Gordimer was born in the mining town of Springs in northeastern South Africa, near Johannesburg and Pretoria. Her parents were both Jewish immigrants but her father was from Lithuania and her mother from Britain. They had an unhappy marriage, and Gordimer’s mother made a great deal out of Gordimer supposedly having delicate health, even pulling her out of school and keeping her out of sports. Gordimer later realized that her unhappy mother had a crush on the family doctor, and unconsciously used her daughter as an excuse to have a lot of contact with him. Thus isolated because of her mother, Gordimer did a great deal of reading and starting writing stories at a young age.

Gordimer went to the University of Witwatersrand for just one year. Her first collection of short stories, Face to Face, was published in 1949, one year after the apartheid era began; her first New Yorker story, “The Watcher of the Dead,” was published in 1951 and began a long association with that magazine that brought her international attention. Gordimer’s first novel, The Lying Days, was published in 1953 and was semi-autobiographical. She published several more novels and in 1974 won the Booker Prize for The Conservationist, about a rich white businessman who buys a farm on which later a black man is found dead. Her novel Burger’s Daughter (1979) was her third novel to be banned in South Africa, though this one only briefly; it tells the story of a woman whose father was a martyr to the anti-apartheid cause. July’s People (1981) is about a black servant, July, who ends up protecting his white employers when the government is overthrown. I could list many more but they just keep sounding interesting so let’s skip to her last novel, No Time like the Present (2012), which is about a mixed-race couple coping with various difficulties in post-apartheid South Africa.

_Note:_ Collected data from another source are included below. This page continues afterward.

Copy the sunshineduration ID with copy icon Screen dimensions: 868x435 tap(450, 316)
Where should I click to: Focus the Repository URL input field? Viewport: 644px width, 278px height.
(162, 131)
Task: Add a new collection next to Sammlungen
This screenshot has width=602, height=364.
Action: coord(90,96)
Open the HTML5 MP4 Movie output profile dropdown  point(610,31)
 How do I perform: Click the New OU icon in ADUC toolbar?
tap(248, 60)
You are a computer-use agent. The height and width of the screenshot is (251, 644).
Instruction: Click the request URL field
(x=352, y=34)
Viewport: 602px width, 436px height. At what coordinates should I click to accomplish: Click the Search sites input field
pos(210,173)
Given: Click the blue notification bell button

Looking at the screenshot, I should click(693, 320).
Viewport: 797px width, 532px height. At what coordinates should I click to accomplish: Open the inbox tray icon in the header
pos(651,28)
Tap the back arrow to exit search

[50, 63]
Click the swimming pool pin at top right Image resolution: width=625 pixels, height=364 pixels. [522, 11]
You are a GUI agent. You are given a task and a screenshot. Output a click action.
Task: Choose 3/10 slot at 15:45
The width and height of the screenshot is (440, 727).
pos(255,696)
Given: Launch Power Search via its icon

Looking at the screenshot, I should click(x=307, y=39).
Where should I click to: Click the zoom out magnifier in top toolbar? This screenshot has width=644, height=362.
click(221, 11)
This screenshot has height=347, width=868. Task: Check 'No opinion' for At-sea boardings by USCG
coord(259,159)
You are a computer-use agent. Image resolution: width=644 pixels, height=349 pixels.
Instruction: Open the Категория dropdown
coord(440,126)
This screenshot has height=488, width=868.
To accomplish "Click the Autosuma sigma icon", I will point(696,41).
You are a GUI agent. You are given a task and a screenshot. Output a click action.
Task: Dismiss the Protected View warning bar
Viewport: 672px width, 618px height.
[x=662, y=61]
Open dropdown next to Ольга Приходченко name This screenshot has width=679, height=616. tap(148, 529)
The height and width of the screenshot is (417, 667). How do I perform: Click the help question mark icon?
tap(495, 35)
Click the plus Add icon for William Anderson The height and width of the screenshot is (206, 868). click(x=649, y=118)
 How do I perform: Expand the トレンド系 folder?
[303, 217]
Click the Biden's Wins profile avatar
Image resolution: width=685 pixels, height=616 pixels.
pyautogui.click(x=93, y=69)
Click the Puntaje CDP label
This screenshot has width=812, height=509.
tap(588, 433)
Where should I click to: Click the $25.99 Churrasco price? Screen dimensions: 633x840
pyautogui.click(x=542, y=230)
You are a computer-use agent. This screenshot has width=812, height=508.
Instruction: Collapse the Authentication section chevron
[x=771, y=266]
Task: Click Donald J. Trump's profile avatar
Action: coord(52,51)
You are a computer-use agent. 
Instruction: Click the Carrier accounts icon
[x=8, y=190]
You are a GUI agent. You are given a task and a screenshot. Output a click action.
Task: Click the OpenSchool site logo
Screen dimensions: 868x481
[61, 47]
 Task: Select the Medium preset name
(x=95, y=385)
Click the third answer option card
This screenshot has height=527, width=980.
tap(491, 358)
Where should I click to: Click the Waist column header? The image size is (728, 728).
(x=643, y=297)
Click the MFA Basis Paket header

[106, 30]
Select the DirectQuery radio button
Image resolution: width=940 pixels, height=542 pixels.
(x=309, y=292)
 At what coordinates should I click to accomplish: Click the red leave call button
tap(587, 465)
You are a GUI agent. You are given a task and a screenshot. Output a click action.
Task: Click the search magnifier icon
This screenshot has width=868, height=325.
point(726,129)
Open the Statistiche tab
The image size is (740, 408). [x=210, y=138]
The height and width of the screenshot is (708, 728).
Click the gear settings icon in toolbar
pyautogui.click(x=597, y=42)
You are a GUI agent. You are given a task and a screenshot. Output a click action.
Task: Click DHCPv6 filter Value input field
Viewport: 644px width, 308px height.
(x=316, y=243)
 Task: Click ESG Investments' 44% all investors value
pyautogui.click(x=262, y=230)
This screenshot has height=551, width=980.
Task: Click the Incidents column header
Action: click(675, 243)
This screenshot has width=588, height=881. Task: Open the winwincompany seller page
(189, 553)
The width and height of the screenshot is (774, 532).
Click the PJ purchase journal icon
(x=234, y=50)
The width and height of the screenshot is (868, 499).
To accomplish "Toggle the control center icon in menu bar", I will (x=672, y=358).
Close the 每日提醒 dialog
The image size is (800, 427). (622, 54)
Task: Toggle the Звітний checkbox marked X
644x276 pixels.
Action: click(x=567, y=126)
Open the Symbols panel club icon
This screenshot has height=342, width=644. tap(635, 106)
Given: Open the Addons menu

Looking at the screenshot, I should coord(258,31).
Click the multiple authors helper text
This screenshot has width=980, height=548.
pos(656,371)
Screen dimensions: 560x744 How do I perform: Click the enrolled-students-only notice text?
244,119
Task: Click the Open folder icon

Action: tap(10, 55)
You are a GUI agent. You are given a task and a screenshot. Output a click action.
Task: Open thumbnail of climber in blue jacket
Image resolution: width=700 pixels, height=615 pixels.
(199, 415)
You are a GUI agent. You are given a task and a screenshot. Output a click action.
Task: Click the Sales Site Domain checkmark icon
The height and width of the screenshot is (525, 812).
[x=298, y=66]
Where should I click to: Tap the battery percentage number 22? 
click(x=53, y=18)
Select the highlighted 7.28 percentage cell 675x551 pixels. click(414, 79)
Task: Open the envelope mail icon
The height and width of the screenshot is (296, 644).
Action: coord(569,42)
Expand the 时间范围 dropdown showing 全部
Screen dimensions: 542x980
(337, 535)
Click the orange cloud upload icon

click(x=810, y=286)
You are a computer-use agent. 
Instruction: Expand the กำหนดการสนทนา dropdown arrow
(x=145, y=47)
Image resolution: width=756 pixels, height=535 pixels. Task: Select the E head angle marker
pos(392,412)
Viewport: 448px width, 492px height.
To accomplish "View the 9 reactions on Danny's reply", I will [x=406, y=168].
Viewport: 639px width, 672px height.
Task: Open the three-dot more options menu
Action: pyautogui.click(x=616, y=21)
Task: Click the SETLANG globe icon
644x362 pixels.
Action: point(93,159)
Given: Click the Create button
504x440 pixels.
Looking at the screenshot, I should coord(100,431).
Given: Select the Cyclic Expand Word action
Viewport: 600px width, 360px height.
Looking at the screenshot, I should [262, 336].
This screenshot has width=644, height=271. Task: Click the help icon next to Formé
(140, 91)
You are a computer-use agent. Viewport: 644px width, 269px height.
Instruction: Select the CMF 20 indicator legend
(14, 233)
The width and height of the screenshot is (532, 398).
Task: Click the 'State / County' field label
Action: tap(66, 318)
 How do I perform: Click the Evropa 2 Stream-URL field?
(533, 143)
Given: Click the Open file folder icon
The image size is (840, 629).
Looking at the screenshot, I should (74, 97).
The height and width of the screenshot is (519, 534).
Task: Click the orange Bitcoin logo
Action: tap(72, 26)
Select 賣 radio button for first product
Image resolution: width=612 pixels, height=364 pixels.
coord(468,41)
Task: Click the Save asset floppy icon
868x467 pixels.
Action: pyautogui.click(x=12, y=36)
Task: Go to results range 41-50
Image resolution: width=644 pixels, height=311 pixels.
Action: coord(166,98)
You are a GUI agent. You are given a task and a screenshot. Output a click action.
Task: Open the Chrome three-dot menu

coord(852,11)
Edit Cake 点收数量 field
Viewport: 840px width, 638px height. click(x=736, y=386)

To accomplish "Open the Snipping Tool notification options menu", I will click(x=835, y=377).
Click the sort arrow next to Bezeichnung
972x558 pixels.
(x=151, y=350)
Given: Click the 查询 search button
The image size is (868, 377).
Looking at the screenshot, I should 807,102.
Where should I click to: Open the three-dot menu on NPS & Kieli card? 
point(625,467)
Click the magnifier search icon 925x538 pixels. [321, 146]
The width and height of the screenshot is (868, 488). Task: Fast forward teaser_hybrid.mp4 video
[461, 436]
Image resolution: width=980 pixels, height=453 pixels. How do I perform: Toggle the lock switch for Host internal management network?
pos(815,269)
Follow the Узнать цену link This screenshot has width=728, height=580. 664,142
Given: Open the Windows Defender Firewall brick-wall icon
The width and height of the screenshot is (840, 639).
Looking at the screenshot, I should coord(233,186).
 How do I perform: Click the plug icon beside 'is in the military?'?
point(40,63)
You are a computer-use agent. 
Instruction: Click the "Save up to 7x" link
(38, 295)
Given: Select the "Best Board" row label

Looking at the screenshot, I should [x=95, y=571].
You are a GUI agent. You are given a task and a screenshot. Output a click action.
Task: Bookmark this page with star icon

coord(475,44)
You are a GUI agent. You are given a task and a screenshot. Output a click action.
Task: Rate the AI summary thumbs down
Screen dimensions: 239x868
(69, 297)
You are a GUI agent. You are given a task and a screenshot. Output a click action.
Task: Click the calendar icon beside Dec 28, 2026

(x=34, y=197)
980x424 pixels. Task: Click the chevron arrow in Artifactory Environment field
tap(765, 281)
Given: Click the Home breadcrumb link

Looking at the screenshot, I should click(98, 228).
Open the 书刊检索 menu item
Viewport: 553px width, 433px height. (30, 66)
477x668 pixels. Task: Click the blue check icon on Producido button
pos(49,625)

Gordimer was very private about her personal life. She married for the first time in 1949, had a daughter, then divorced in 1952. She was married to her second husband, the South African Sotheby art dealer Reinhold Cassirer, from 1954 until his death in 2001; they had a son. She won the Nobel Prize for Literature in 1991 just as apartheid was being dismantled, so kind of a good couple of years there. (On a completely unrelated note, I just realized how boring my family Christmas letter is going to be this year.)

Enjoy the cold and the snow and the deer bounding across the yard on this fine Tuesday and stay scrupulously honest to the data.